CDC Interim Guidance
In order to help employers plan and respond to COVID-19, the CDC has issued interim guidance. The CDC recommendations include:
- Actively encourage sick employees to stay home. Employees who have symptoms of acute respiratory illness are recommended to stay home and not come to work until they are free of signs of a fever and any other symptoms of COVID-19 for at least 24 hours, without the use of fever-reducing or other symptom-altering medicines. What’s more, employees should be instructed to notify their supervisor and stay home if they are sick.
- Separate sick employees. Employees who appear to have acute respiratory illness symptoms (e.g., cough or shortness of breath) upon arrival to work or become sick during the day should be separated from other employees and be sent home immediately. Sick employees should cover their nose and mouth with a tissue when coughing or sneezing.
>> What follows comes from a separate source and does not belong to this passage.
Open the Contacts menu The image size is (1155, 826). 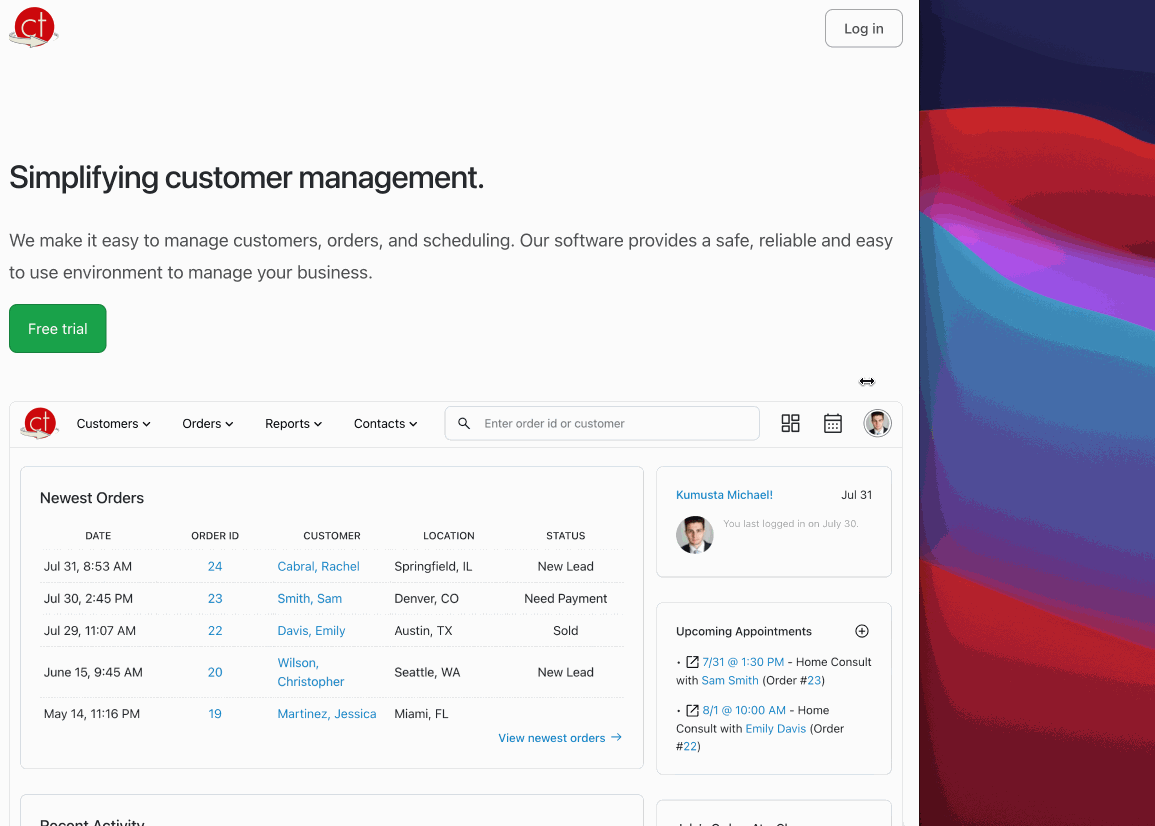pyautogui.click(x=384, y=423)
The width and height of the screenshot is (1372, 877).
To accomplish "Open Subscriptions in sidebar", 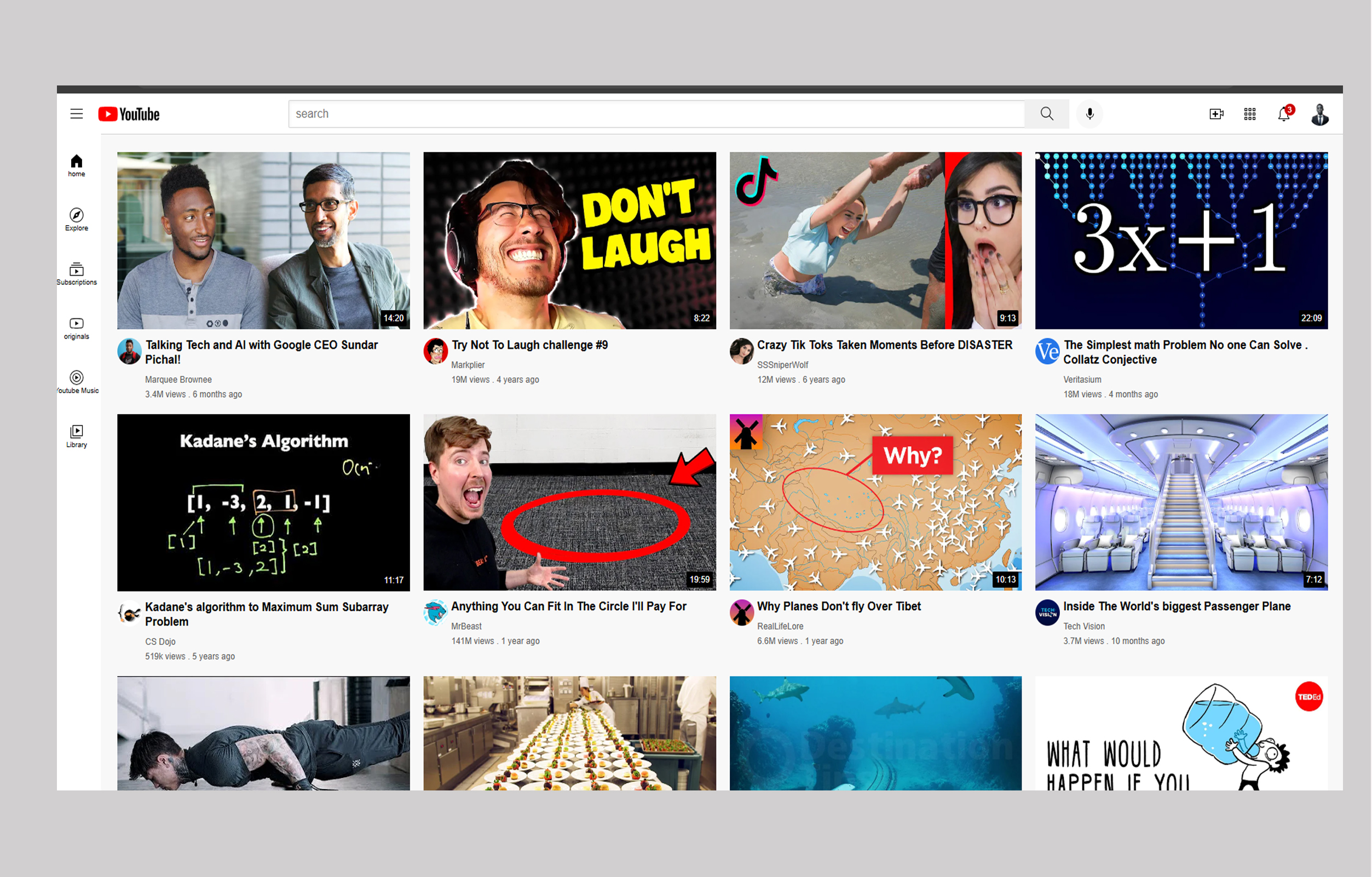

- Emphasize hand hygiene. Instruct employees to clean their hands often with an alcohol-based hand sanitizer that contains at least 60%-95% alcohol, or wash their hands with soap and water for at least 20 seconds. Soap and water should be used preferentially if hands are visibly dirty.
- Perform routine environmental cleaning. Employers should routinely clean all frequently touched surfaces in the workplace, such as workstations, countertops, and doorknobs.
Additional Best Practices
In addition to following the CDC’s interim guidance, employers should consider the following best practices to help prevent the spread of COVID-19:
- Educate employees on the signs and symptoms of COVID-19 and the precautions that can be taken to minimize the risk of contracting the virus, without causing panic.
- Appoint a single individual or department as the point of contact within your organization for employee questions about COVID-19.
- Review safety programs and emergency action plans to ensure that they include infectious-disease protocols.
- Implement travel guidelines and procedures for approving travel to and from China.
Avoiding Potential Discrimination
As with any workplace policy, employers should be wary of inadvertent discrimination when it comes to a coronavirus prevention policy (e.g., ordering employees home when they seem sick). Just because an employee recently traveled to China and coughed in the elevator doesn’t mean an employer can send them home.
Whatever policy a company decides to pursue, it must be equally enforced. Discriminating against employees—or asking illegal health-related questions—can introduce a host of legal concerns.
Despite the current low level of risk for the average American employee, it is important to understand that the COVID-19 situation evolves and changes every day. Employers should closely monitor the CDC and WHO websites for the latest and most accurate information on COVID-19.